Sunday 11 March 2012

Wolf Hall by Hilary Mantel

I read this book a few years ago shortly after it won the Booker Prize.  I'm taking a short break from reading them, because most of the ones I've picked up lately, while good stories, seem to have some form of child abuse or neglect as the main story-line.  As I have a young child and there is another on the way,  I doing some "lighter" reading at the moment.

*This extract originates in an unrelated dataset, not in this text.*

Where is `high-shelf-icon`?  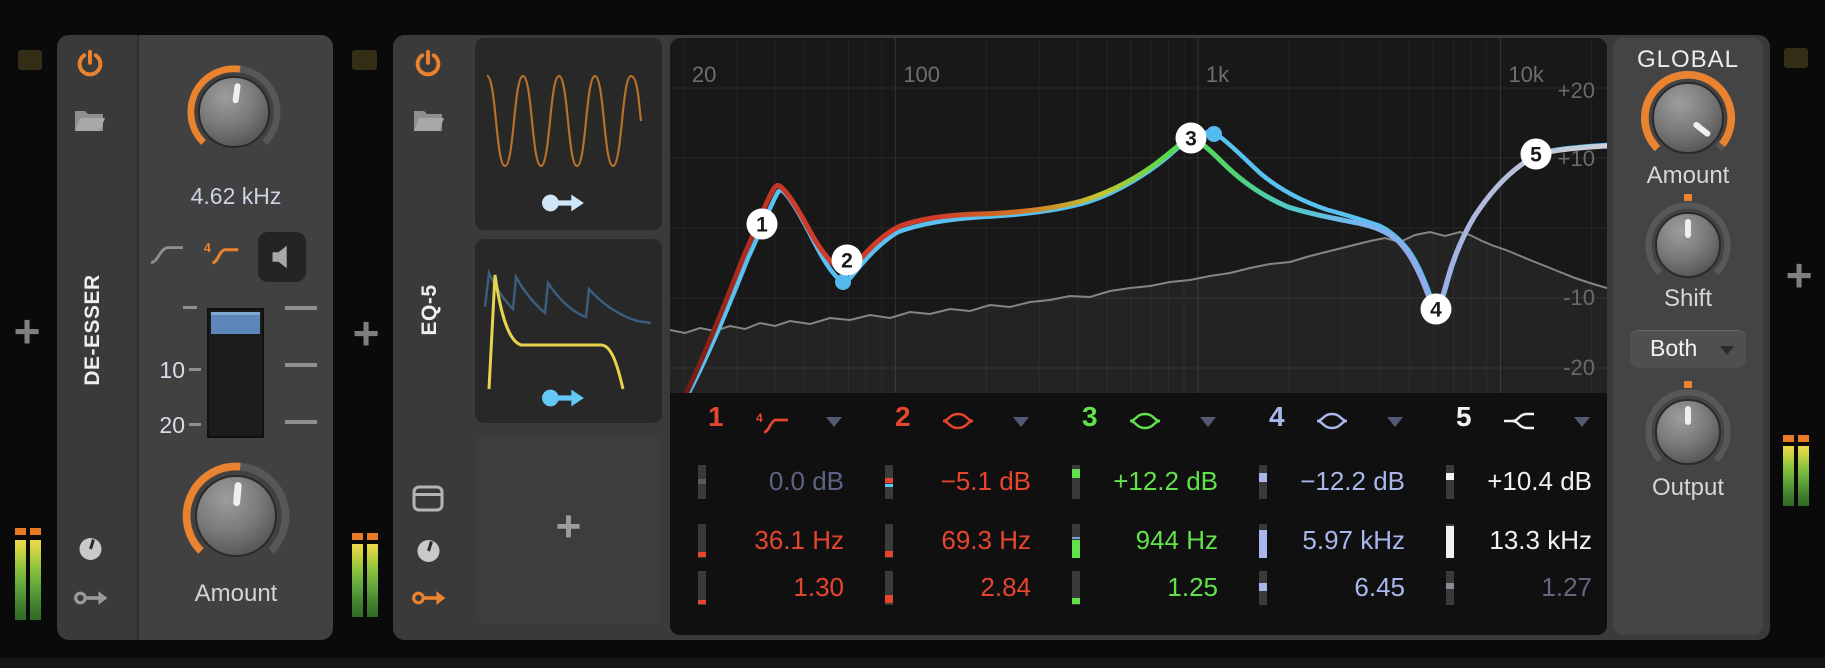 high-shelf-icon is located at coordinates (1519, 421).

This may be of interest to some.  An article about how to spot bad books: http://www.timeshighereducation.co.uk/story.asp?storycode=418955

That being said, Wolf Hall does open with the main character, a 15-year-old boy, who will grow up to be Thomas Cromwell, being beaten to a pulp, before he runs away.  However, at least this character is somewhat in charge if his own destiny, unlike some of the past titles I've read recently, where once a mistake or tragedy happens the main character is forever affected by it.  We as readers, or at least I personally, don't completely like Cromwell, but I do feel like we have a  good understanding of what makes him tick and why he does what he does in his rise to power as one of Henry VIII's most trusted advisers.

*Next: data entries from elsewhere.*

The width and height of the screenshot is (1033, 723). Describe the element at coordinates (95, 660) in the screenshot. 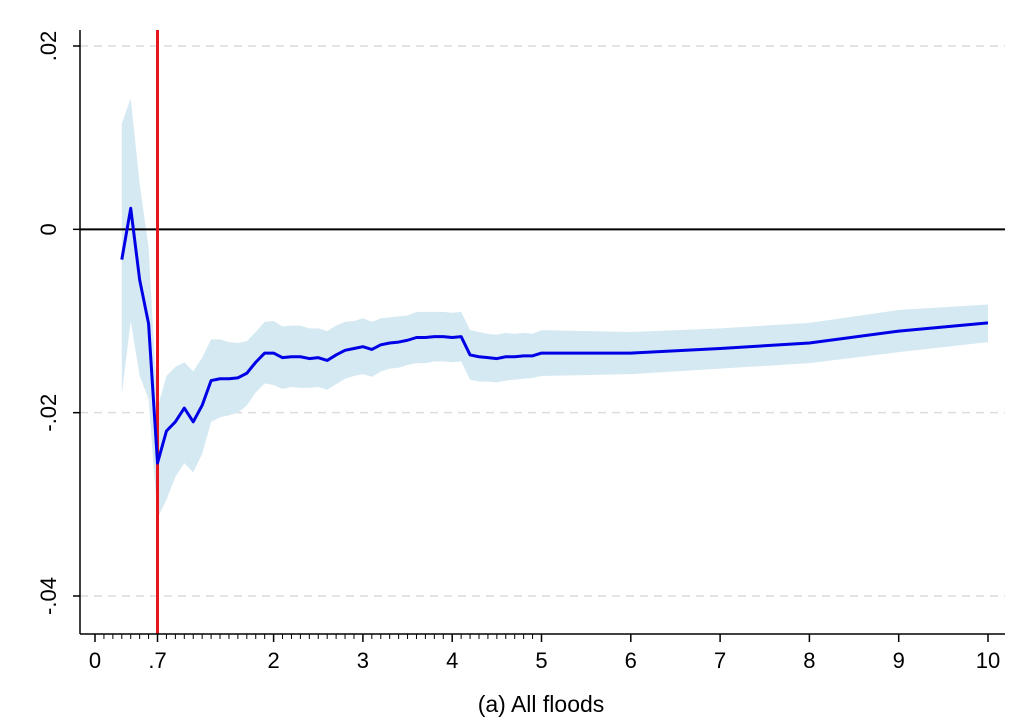

I see `x-tick-label: 0` at that location.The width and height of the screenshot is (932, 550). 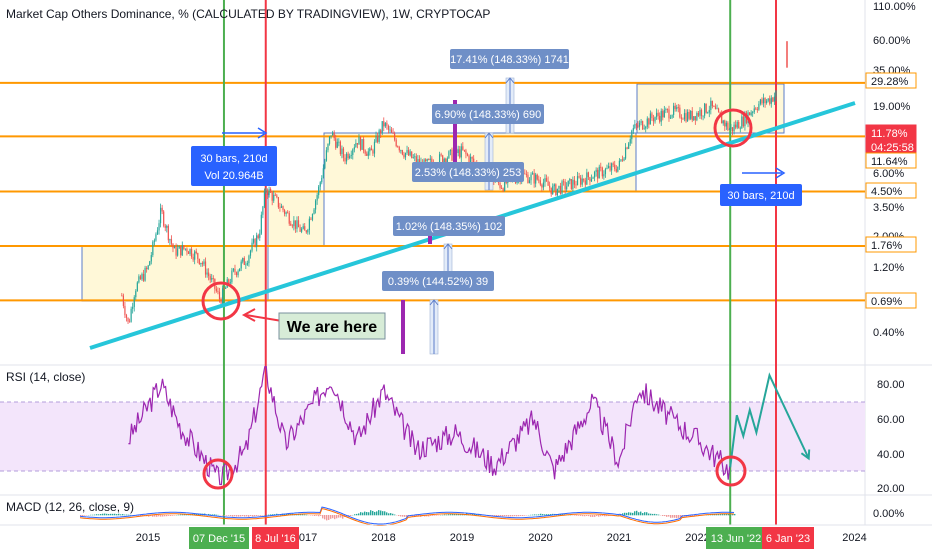 I want to click on price-axis-tick: 3.50%, so click(x=888, y=208).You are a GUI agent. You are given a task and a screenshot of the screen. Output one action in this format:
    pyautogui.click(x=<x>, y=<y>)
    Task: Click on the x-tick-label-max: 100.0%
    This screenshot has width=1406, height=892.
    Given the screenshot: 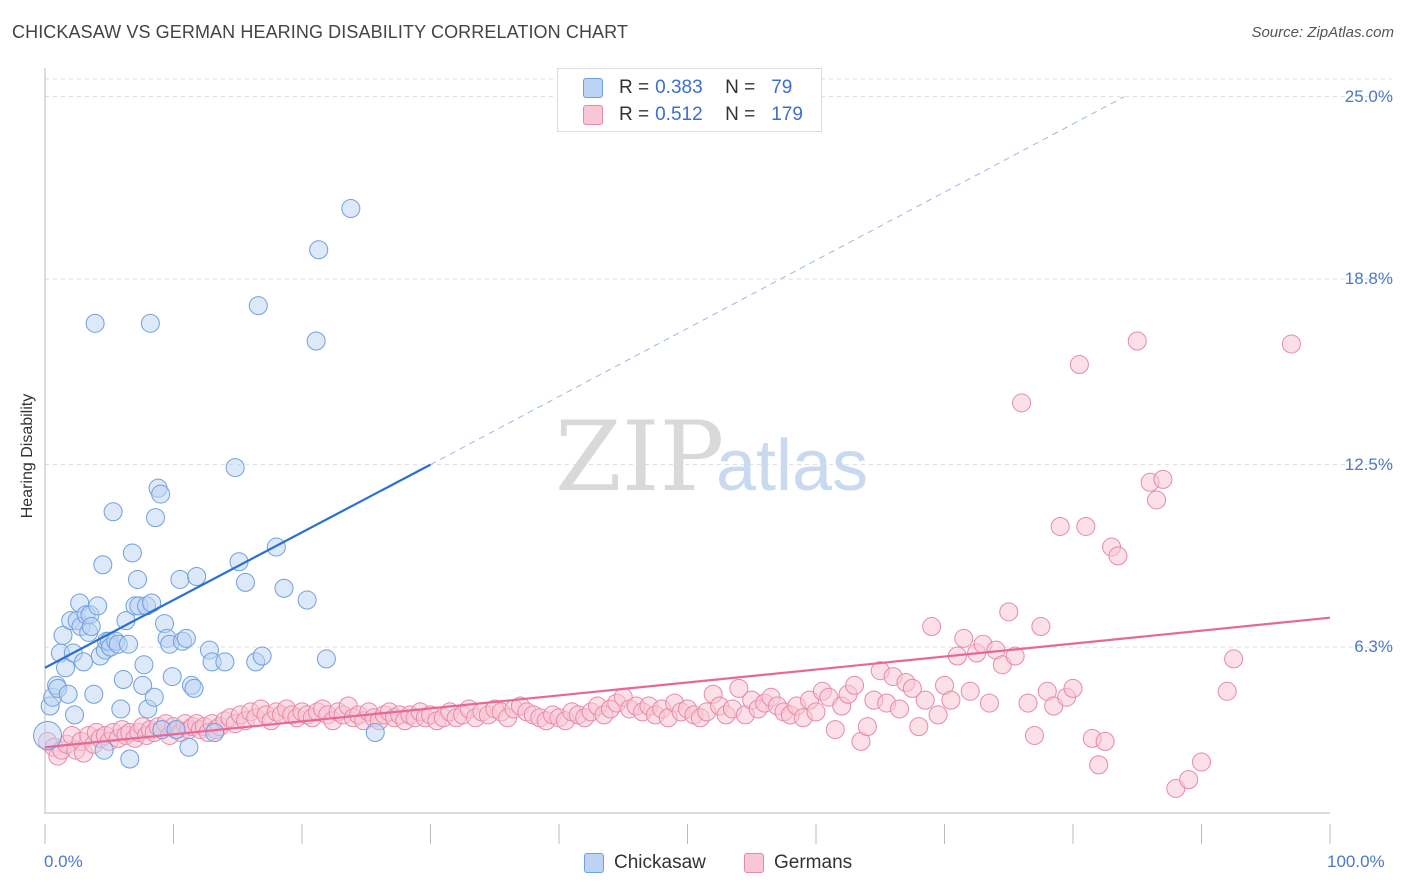 What is the action you would take?
    pyautogui.click(x=1356, y=862)
    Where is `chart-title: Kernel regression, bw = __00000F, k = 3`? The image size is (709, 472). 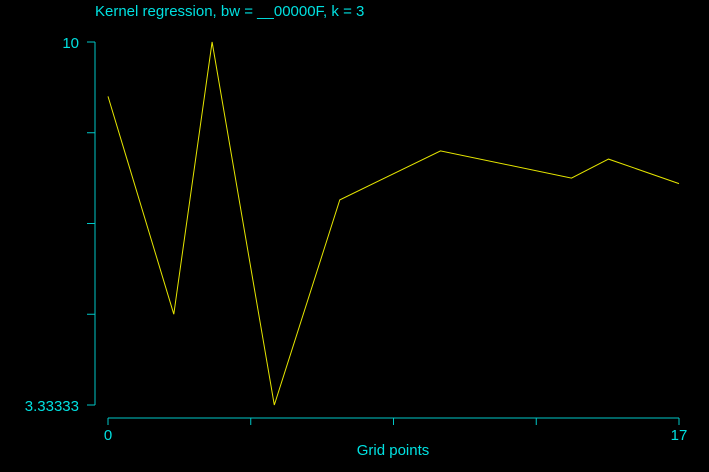
chart-title: Kernel regression, bw = __00000F, k = 3 is located at coordinates (230, 12).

Interestingly enough, in the article that I refer to above, one of the contributors mentions Wolf Hall as a very bad book.   Says Susan Bassnett, from the University of Warwick,
"High on my list of Really Bad Books are two best-sellers: Dan Brown's The Da Vinci Code and Hilary Mantel's Wolf Hall, both of which I rate as dreadfully badly written. Brown wrote to a computer game formula: solve one level and move on to the next, whereas Mantel just wrote and wrote and wrote. I have yet to meet anyone outside the Booker panel who managed to get to the end of this tedious tome. God forbid there might be a sequel, which I fear is on the horizon."

I think Bassnet is being overly harsh... I don't think Wolf Hall was that bad.  It was a bit long, and it is not the Tudors (TV series of recent years) by any means... some people may like that about the book.  However, I thought it was worth reading.  Interestingly enough that same year I did read Hilary Mantel's much shorter An Experiment in Love.  As I now live in the north of England where many of the flashback scene's take place, I did find it very evocative of a certain time and place, though for the life of me I still didn't understand the meaning of the title.  An Experiment in Love centers on the first year of two female students in 1970 (the first in their respective families to undertake university degrees).  As in Wolf Hall, I think Mantel is very good a creating scenes and interactions between her characters, but again, I didn't completely like them as people, although I felt like I had a good understanding of what was going in their heads.